Statistical Analyses of Product Acceptance Criteria

Authors:: Poster Author(s)

Guglielmo, Kimberly, FDA/CDER (Student); Schuette, Paul, FDA/CDER (Mentor); Stafford, Michelle, FDA/CDER (Mentor); Goldie, Scott, FDA/CDER (Mentor); Viehmann, Alex, FDA/CDER; Li, Ye, FDA/CDER

Center:: Contributing Office

Center for Drug Evaluation and Research

Abstract

Poster Abstract

Background

It is critical that drug units have a drug substance content near the label claim. To ensure dosage homogeneity, the U.S. Food and Drug Administration (FDA) requires products to pass USP GC <905> Uniformity of Dosage Units (UDU) acceptance testing. However, the UDU test is not a statistical test and thus is not recommended for batch release testing. Limitations of the UDU test have become apparent with novel manufacturing methods. Continuous manufacturing uses process analytical technology (PAT) for non-destructive, real-time, online analysis of drug substance content. Continuous manufacturing is desirable for several reasons; notably, it allows for a large number of samples to be analyzed throughout the manufacturing process. The UDU test has overly strict acceptance criteria for large sample sizes; this creates a regulatory barrier for manufacturing process development.
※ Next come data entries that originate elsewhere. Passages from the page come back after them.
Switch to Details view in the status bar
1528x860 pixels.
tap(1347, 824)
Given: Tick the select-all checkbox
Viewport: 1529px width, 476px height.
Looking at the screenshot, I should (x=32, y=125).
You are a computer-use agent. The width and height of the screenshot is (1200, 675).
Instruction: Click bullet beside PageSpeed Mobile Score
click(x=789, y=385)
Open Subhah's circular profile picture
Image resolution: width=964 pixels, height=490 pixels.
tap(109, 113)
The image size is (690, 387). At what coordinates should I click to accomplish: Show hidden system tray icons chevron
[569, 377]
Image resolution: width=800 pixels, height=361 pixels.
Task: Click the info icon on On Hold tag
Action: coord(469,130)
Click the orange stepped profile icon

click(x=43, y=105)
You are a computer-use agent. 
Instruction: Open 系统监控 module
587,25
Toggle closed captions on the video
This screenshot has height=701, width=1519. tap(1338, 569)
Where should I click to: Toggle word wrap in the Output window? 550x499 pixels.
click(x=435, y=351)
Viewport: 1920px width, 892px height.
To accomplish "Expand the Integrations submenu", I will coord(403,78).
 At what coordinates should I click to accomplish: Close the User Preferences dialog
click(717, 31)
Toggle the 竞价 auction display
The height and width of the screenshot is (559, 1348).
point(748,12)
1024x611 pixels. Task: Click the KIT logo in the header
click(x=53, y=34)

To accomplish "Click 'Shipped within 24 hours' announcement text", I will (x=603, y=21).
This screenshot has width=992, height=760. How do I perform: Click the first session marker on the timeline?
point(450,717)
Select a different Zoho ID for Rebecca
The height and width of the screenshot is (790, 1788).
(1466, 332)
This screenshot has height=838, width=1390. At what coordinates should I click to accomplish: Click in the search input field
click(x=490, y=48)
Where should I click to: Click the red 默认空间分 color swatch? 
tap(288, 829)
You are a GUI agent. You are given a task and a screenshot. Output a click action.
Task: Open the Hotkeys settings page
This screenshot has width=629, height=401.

To overcome these limitations, several statistical tests, with updated sampling methods and acceptance criteria, have been proposed, such as one- and two-sided parametric tolerance interval tests, parametric two one-sided tolerance interval test, ASTM E2709 and E2810, and Bayesian approaches.

Objectives

The project aims to analyze established and proposed sampling methods and acceptance criteria in order to determine new acceptance standards, with an ultimate goal to develop software program(s) and an R Shiny application to facilitate statistical analysis.

Methods

A literature review was conducted to determine relevant information for the standard and proposed sampling and testing plans. Analysis of operating characteristic curves and other empirical methods were completed for each plan. Standardized tables, graphs, and other tools were developed for implementation of statistical techniques. The standards will then be used to construct an R Shiny application.

Results

The project is currently on-going, but development of standardized statistical analyses and acceptance criteria evaluation for large sample sizes will improve efficiency and reproducibility of results. This will benefit multiple offices within CDER, including the Office of Pharmaceutical Manufacturing Assessment, the Office of Quality Surveillance, and the Office of Biostatistics. Standardized programs and tools may assist the implementation of KASA and other standardized approaches for drug quality assessment.